It works harder to hold your hand through the byzantine aspects of American Football.

Like FIFA, Madden is updated every year, but this year’s version has plenty of new stuff even for the hardcore devotees. Its artificial intelligence has been uprated so that when you play against the computer, it acts in a noticeably more real-life manner, especially when you’re marshalling a defensive line. Basic mechanics have also been tinkered with, most notably when it comes to running with the ball: you can now launch special moves when controlling or defending against the ball-carrier, prolonging runs or ending them as early as possible, according to the situation, and you generally feel you have finer control over running backs and individual defenders. The whole special teams side of the game has been revamped – making outrageous plays a much more available option – and there’s a new goal-kicking system which cribs satisfyingly from PGA Tour Golf.

Sure, it’s complicated – as it should be since the sport itself is very arcane.
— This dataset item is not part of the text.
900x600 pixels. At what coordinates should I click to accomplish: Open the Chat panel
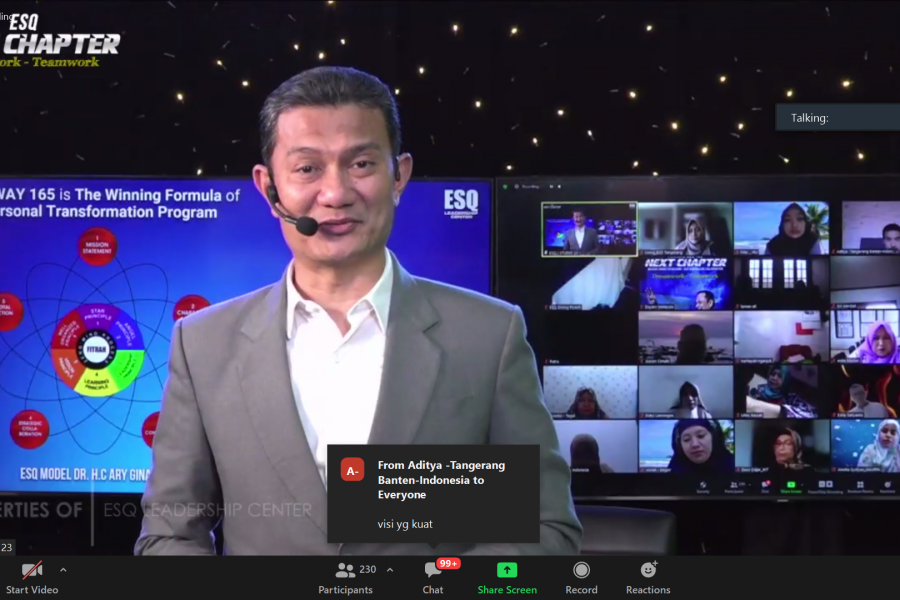[433, 576]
But you don’t have to micro-manage everything if you don’t want to, and this time around, your defence reacts much better to opposition attempts to pull off unexpected plays, again thanks to a revamping of the AI.
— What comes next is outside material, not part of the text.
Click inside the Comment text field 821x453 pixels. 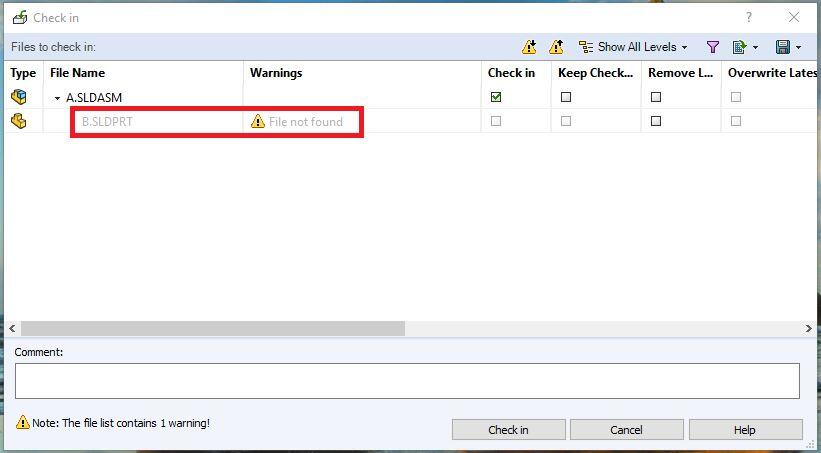(x=406, y=380)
The heart of Madden NFL 17 is Franchise Mode: there, you can choose to play as a coach, player or owner, over what amounts to a 10-season career. Playing as a coach brings the full experience, in which you control your team during every on-field moment. Rookies might want to investigate controlling a player, which simulates the bits of the games when you’re not on the pitch but – thanks in part to a great weekly training sessions system – quickly sucks you into all the subtleties of playing in that position and educates you about how opponents will counter your efforts. Or, as an owner, you can take the Football Manager sim-style approach, concentrating on wheeling, dealing and kicking your coach’s butt if he falls short.

In other words, Franchise Mode is about as flexible as you could imagine, and in Madden NFL 17, it has become even more so thanks to an option called Play The Moments. It’s particularly handy for the time-poor – single games can take as long as 45 minutes to complete if you crank up the settings – as it simulates games in the background, then invites you to take the controls only at key moments. Thus you can move swiftly through seasons, and you can always trigger Play The Moments for a particular session, then revert to your normal mode of play. And it really does drop you into the game’s key moments, in a near-uncanny manner, cranking up the pressure and often leaving you feeling like a hero.

It looks fantastic, and is presented in a near-identical manner to real-life TV coverage of the NFL.

Beyond Franchise Mode, you can get stuck into Madden Ultimate Team (which operates pretty much identically to FIFA Ultimate Team), as well as Draft Champions: a much quicker means of getting to be competitive online as it lets you go through the NFL’s draft process to assemble a team.

In general terms, it's beyond slick. It looks fantastic, and is presented in a near-identical manner to real-life TV coverage of the NFL, with a cornucopia of replays and all the razzmatazz and bombast that American TV does so well. You can, of course, cycle past those cut-scenes, but it’s always nice to look back at your most satisfying plays.


Overall, Madden NFL 17 is beyond reproach: it builds impressively on the last two Madden NFL games, which initiated a major revamp after the franchise had begun to feel a bit tired, and might just deserve to be acclaimed as the most realistic sports game there has ever been (somehow, it feels even truer to life than FIFA). Whether you’re mad for American Football or your interest in the sport has only just been piqued, you should find it really satisfying – you will learn way more about the sport by playing franchise mode as a player than you would by watching hundreds of real-life games.